On page 30 of your book you point out (rightly) that the purely statistical
arguments have a serious problems. For instance, on their basis one might
also conclude that entropy was high in the past. In other words, they
cannot tell us why entropy always increases and systems keep their
equilibrium states. In some other place in the book (I cannot find the
exact page at the moment) you say for instance that such statistical
considerations cannot explain why gas escapes from a bottle but does not go
in - if we take a state of expanded gas and reverse all velocities, the
resulting state is as probable as the one before the reversal, so why
doesn't the gas go back into the bottle occasionally?

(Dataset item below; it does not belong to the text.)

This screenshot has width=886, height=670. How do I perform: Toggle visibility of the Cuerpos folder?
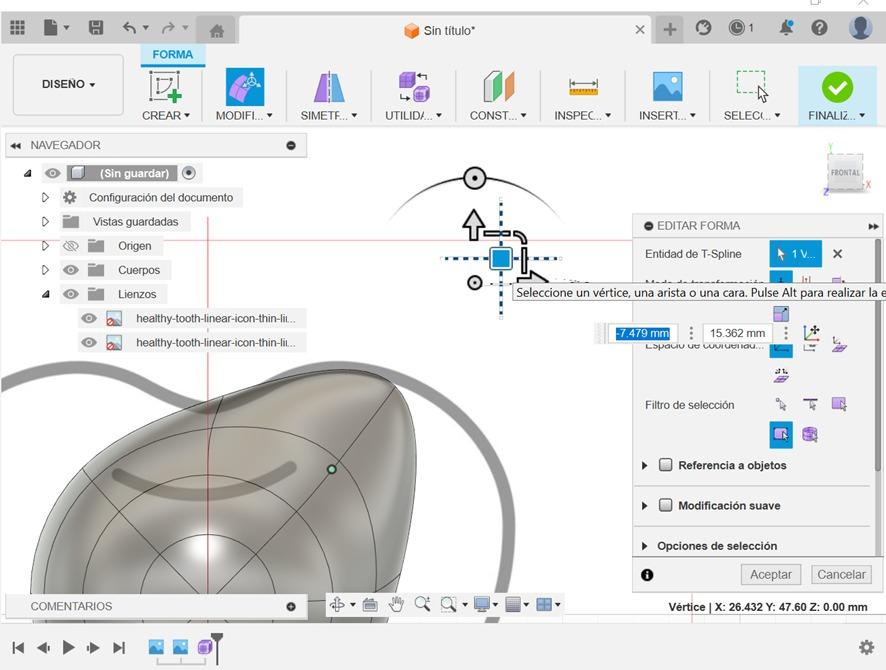point(71,270)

In fact at the bottom of p. 30 you write: "Boltzman ... saw that the
statistical treatement of entropy makes it extremely puzzling why entropy
is not higher in the past". Consequently this treatment does not seem to be
able to explain why entropy _increases_. Incidently here is another
circularity in your reasoning: if the veolcities are reversed, the gas
would go back into the bottle _only_ if the molecular collisions were
deterministic (no quantum randomness). However, the lack of quantum
randomness is what you are trying to argue for. You cannot then assume it
in your considerations.

> Using just one molecule doesn't make any essential difference. Imagine there
> are N molecules around the edge of our circular pond, and that each is to
> receive one standard "jiggle" from the outgoing ripple. To produce a ripple
> big enough to do this, we need to supply N "jiggles" *coherently* at the
> source. In principle, we could do it by giving one jiggle to N molecules, N
> jiggles to one molecule, or something in between. No matter: the N jiggles
> need to be coherent.

The fact that the wave at the rim of the pond is much weaker than closer to
the source is totally irrelevent for coherence. You seem rather to be
saying that the problem is that sources may have high intensity whereas
sinks absorb small amount of radiation. Or that sources tend to be compact
and sinks extended in space. Well, interstellar clouds radiate too and
black holes absorb radiation in large amounts. And galaxes can hardly be
called compact sources, can they? Note also that to have a source of
radiation you have to heat matter and this happens when density of matter
grows due to gravitational forces. Absorbtion can take place at low
teperatures and densities. I should perhaps also mention that Earth absorbs
radiation from the Sun and hence is a more compact absorber than the Sun is
a source.

> Note that the factor N stems from the nature of the geometry: more sinks than
> sources. If we arrange things to avoid this, e.g. by putting the emitter and
> absorber at the two foci of an ellipse, so that there's just one of each,
> then there is no such imbalance (and no asymmetry of radiation).
>
> >..... To get a spherical
> >incoming wave you need to produce an excitiation which is extended in
> >space (like a rim of the coffe cup) and all these spatially distant
> >sources (molecules of the rim) have to act in phase. This is why this is
> >a coherent source. Incoming spherical waves require a coherent source,
> >outgoing spherical waves do not. Since a point excitation is much more
> >likely than a coherent exitation in many distant points, we often see
> >outgoing spherical waves but very rarely incoming spherical waves
> >(although they happen too, see the coffe cup case).
>
> This is a nice example of a temporal double standard at work. Time direction
> aside, the "coherent exitation in many distant points" is exactly the same in
> the outgoing and incoming cases: one is the temporal mirror of the other. So
> you can't use a probability argument to exclude the incoming case, unless you
> give us a time-asymmetric principle to account for the fact that the same
> argument doesn't exclude the outgoing case. (This is essentially my objection
> to Popper on pp. 54-7.)

First of all, this would only be true if the pond was perfectly spherical.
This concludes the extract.